[Set problem]: Copy the listing word for word, from the line containing "Where should I click to: Jump" through the end of the listing.
## BEGIN Raw data
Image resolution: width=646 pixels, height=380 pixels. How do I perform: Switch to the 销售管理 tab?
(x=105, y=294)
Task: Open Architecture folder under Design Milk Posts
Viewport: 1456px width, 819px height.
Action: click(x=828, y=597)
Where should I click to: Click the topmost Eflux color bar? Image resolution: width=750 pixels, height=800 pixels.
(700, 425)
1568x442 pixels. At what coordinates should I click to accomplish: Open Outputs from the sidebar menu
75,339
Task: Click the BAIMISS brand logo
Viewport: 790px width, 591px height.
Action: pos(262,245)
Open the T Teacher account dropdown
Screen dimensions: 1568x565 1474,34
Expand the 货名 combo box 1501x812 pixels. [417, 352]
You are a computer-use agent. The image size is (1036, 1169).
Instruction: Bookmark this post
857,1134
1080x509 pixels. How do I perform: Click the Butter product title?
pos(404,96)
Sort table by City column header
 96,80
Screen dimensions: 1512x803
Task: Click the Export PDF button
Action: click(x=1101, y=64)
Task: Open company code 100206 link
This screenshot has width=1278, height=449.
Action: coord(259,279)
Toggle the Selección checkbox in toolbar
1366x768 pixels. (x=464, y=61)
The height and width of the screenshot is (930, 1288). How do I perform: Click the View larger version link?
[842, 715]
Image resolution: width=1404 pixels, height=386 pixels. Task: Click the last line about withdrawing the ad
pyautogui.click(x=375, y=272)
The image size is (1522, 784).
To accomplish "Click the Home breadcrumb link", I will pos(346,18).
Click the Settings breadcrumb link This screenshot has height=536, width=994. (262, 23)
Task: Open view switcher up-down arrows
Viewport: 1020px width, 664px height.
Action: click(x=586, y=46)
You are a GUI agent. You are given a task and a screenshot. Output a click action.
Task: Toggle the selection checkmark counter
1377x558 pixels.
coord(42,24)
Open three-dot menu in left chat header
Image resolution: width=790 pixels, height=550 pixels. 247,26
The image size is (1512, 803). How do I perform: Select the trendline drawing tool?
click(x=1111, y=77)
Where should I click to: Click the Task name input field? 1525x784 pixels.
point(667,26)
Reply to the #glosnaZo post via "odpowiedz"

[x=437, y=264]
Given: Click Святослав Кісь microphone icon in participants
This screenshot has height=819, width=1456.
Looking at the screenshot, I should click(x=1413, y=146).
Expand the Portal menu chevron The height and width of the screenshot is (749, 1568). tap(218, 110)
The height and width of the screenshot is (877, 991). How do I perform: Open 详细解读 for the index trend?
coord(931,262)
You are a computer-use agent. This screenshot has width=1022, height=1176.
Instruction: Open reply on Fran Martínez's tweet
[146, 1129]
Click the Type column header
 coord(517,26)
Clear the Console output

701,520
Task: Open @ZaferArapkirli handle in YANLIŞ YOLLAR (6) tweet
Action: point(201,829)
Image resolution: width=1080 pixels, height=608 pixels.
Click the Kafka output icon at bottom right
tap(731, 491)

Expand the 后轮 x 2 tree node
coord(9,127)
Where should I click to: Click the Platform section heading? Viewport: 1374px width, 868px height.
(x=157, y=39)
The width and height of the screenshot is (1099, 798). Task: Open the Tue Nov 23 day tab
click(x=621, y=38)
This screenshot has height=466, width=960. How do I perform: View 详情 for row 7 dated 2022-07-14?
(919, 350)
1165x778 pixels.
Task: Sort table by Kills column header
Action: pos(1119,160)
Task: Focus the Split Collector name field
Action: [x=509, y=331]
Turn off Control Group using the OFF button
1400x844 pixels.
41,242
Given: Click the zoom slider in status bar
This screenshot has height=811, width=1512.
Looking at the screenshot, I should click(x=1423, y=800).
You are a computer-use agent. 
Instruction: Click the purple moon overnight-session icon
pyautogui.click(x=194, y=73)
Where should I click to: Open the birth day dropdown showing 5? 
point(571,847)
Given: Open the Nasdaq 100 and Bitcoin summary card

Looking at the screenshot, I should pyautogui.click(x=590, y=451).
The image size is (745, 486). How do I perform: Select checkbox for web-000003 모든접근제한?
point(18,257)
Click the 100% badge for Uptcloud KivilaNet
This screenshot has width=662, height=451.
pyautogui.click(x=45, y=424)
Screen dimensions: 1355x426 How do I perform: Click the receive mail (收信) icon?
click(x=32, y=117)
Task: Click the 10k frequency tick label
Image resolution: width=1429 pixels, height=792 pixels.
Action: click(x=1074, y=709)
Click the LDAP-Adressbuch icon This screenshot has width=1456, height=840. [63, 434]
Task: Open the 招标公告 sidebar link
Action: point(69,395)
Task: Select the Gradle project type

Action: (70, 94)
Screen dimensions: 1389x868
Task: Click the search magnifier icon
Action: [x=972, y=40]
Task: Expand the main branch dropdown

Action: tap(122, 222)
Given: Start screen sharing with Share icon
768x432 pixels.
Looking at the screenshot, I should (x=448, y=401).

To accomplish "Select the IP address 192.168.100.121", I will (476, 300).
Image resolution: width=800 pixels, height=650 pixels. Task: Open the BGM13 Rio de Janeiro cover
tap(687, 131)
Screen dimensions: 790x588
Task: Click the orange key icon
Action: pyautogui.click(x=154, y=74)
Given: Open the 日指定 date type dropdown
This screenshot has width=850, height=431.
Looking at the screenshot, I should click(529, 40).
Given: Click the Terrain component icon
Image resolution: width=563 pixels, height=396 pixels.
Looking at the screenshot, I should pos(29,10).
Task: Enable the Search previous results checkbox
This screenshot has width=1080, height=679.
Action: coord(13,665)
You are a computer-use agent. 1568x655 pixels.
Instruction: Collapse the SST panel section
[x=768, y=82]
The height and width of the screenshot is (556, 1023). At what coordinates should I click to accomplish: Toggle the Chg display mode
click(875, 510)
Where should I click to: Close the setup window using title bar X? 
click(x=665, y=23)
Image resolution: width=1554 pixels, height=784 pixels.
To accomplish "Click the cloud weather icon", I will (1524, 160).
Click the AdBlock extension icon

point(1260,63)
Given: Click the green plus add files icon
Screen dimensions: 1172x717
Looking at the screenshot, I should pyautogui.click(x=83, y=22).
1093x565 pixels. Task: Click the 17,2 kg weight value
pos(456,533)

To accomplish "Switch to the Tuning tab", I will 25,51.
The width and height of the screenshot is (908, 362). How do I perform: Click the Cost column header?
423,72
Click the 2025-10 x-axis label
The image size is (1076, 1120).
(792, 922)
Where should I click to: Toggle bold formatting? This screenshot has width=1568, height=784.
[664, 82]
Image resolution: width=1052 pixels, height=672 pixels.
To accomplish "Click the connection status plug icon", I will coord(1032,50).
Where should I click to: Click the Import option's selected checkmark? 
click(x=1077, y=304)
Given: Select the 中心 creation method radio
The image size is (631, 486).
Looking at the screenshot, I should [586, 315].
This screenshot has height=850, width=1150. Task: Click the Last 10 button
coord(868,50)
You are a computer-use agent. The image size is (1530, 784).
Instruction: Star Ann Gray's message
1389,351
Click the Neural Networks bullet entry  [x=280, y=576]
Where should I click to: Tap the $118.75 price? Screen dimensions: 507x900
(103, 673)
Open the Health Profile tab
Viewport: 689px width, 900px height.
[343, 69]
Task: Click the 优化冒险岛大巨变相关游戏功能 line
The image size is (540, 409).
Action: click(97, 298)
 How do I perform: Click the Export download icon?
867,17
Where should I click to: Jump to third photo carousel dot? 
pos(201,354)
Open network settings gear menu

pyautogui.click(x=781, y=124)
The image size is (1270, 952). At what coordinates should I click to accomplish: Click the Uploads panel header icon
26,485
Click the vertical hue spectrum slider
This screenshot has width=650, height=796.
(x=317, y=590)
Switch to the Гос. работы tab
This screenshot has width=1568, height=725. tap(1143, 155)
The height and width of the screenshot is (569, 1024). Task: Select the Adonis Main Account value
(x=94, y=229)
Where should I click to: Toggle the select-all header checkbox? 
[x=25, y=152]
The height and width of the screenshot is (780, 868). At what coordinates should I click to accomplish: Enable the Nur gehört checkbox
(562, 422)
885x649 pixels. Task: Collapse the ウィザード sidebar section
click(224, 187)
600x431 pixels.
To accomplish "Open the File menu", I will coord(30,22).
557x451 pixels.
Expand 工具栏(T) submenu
## END Raw data
[Answer in full]:
Where should I click to: Jump to third photo carousel dot? 
pos(201,354)
Open network settings gear menu

pyautogui.click(x=781, y=124)
The image size is (1270, 952). At what coordinates should I click to accomplish: Click the Uploads panel header icon
26,485
Click the vertical hue spectrum slider
This screenshot has width=650, height=796.
(x=317, y=590)
Switch to the Гос. работы tab
This screenshot has width=1568, height=725. tap(1143, 155)
The height and width of the screenshot is (569, 1024). Task: Select the Adonis Main Account value
(x=94, y=229)
Where should I click to: Toggle the select-all header checkbox? 
[x=25, y=152]
The height and width of the screenshot is (780, 868). At what coordinates should I click to accomplish: Enable the Nur gehört checkbox
(562, 422)
885x649 pixels. Task: Collapse the ウィザード sidebar section
click(224, 187)
600x431 pixels.
To accomplish "Open the File menu", I will coord(30,22).
557x451 pixels.
Expand 工具栏(T) submenu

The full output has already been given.